I looked it up later and found out that this used to be a department store called Liberty House, and it opened here at Ala Moana Center exactly 52 years ago the day I was there— April 6, 1966.

Here’s a 121-page comprehensive history of the Ala Moana Center itself. Incredibly detailed.

Shopping malls are fascinating expressions of culture, and this one is rich— focus on cars, outdoor design, the development of Hawaii (it opened 8 days before Hawaii became a state).

All hail the soffits of @Macys Ala Moana Center.

IBM Building

I kept walking, to get Japanese notebooks (create a destination and hope there is landscape upon walking) and I encountered a massive beauty— Vladimir Ossipoff’s 1962 IBM building:

IBM Building, Honolulu

This is why God gave me a tilt-shift lens:

IBM Building, Honolulu

Hale Koa Hotel

This is a Brutalist military resort genius:

The Hale Koa Hotel, which means House of the Warrior in Hawaiian, is an Armed Forces Recreation Center (AFRC) resort hotel located on Waikiki Beach and owned by the United States Department of Defense. It sits on the southeast corner of Fort DeRussy on the western end of Waikiki in Honolulu. The hotel has more than one million guests every year, all of whom require the United States Uniformed Services Privilege and Identification Card to lodge at the hotel. Though owned by the DOD, the hotel is entirely self-sustaining, and does not receive any government funding.

Hilton Hale Koa Hotel Honolulu

Hilton Hale Koa Hotel Honolulu

Uniform balconies and a unique history that tracks the martial nature of the state.

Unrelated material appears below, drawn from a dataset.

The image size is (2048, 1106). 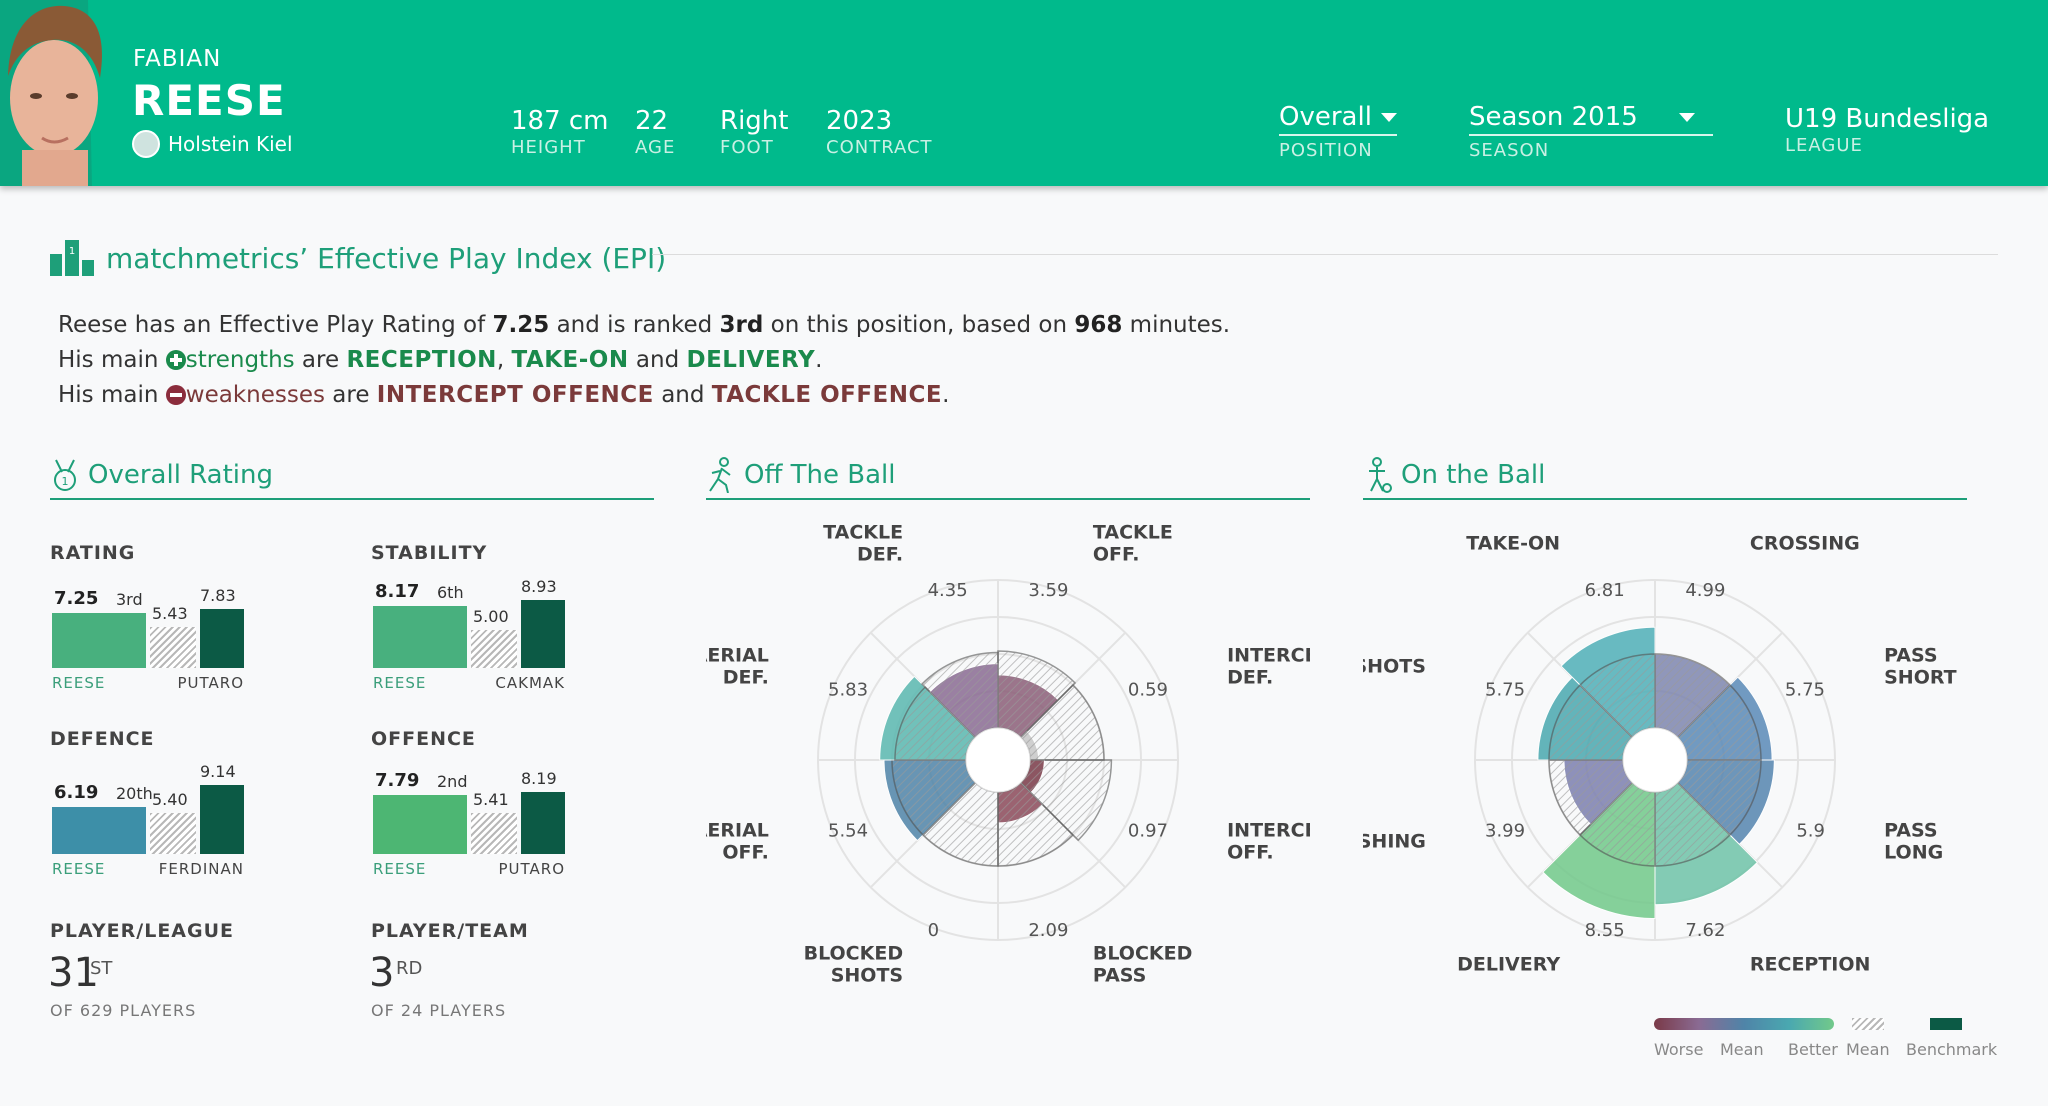 What do you see at coordinates (1326, 150) in the screenshot?
I see `position-label: POSITION` at bounding box center [1326, 150].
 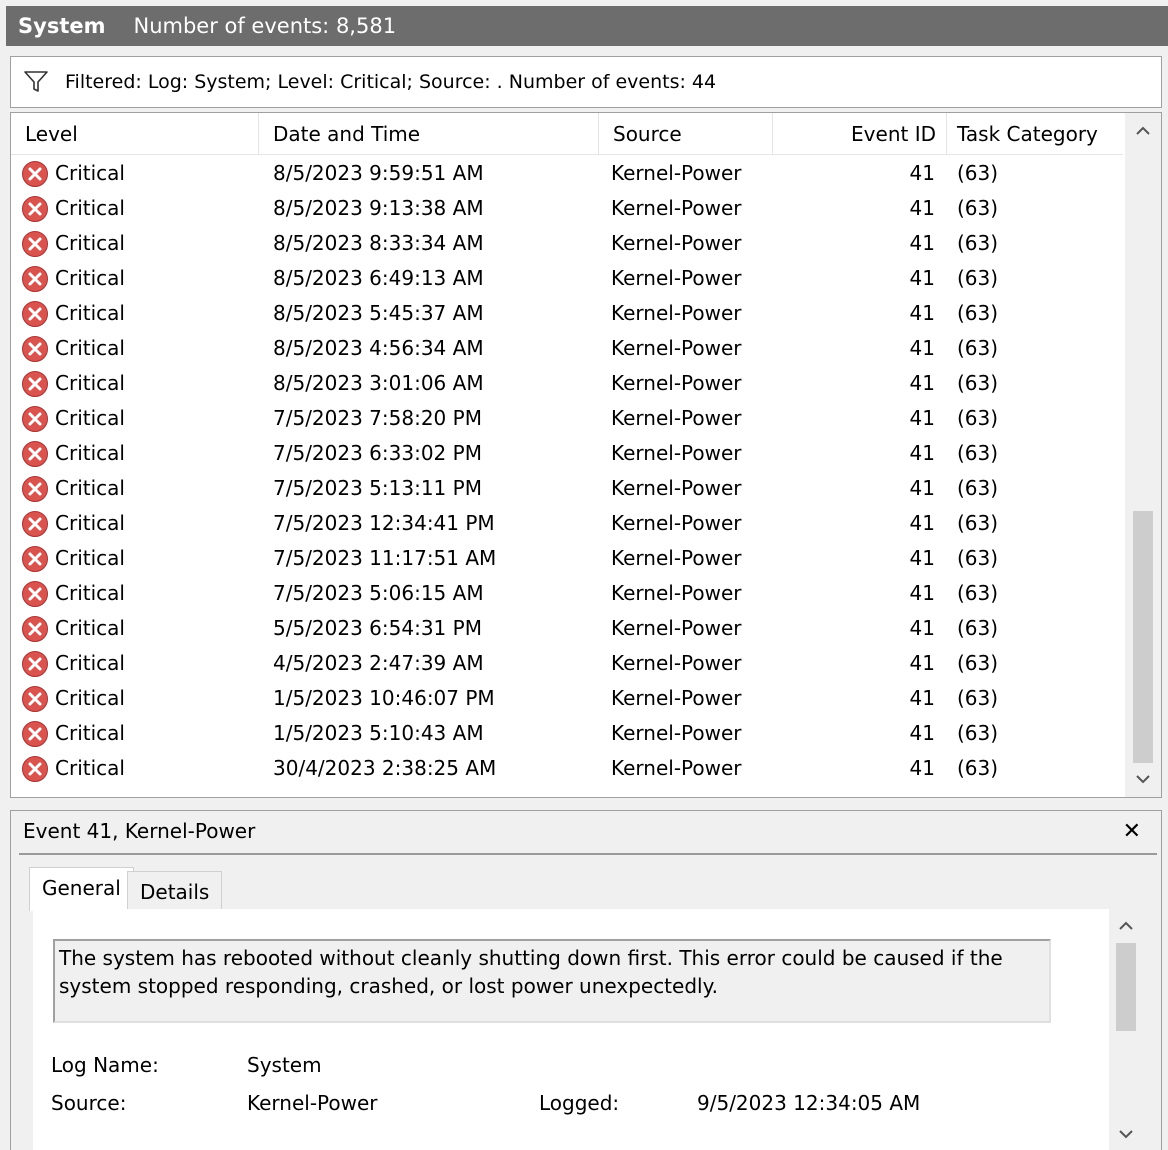 What do you see at coordinates (82, 889) in the screenshot?
I see `tab-general: General` at bounding box center [82, 889].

Hilton Hale Koa Hotel Honolulu

Waikiki Natatorium War Memorial

Later I took a walk along Waikiki and ended up coming upon this memorial that is an “ocean water public swimming pool”. Stunning and neglected. Here’s a good history of the site.

Waikiki Natatorium War Memorial

Hawaii State Capital

Wow what a building.

Hawaii State Capital > Honolulu Walkabout: Downtown

Modernism in its sweeping simplicity and crispness, brutalist in its focus on function, as the bicameral nature of the place is displayed on its sleeves.

Hawaii State Capital > Honolulu Walkabout: Downtown

Downtown Brutalism

Like most cities in America, there are more brutalist beauties if you search for them in the downtown districts that grew in the 60s and 70s. The framing of these stairs made me happy:

Honolulu Walkabout: Downtown

They are at the foot of this complex:

Honolulu Walkabout: Downtown

Random beauts

Lastly, here’s a potpourri of interesting edifices.

Honolulu Walkabout: Downtown

An industrial building with decorative masonry slots.

Hiltion Luau Honolulu

A luau stage built on the roof of a hotel.

Ala Moana Park, Honolulu

A lawn bowls green.

Diamond Head Crater Hike, Honolulu

A tunnel carved into a mountain leading to a war bunker.

Buildings are what you make of them.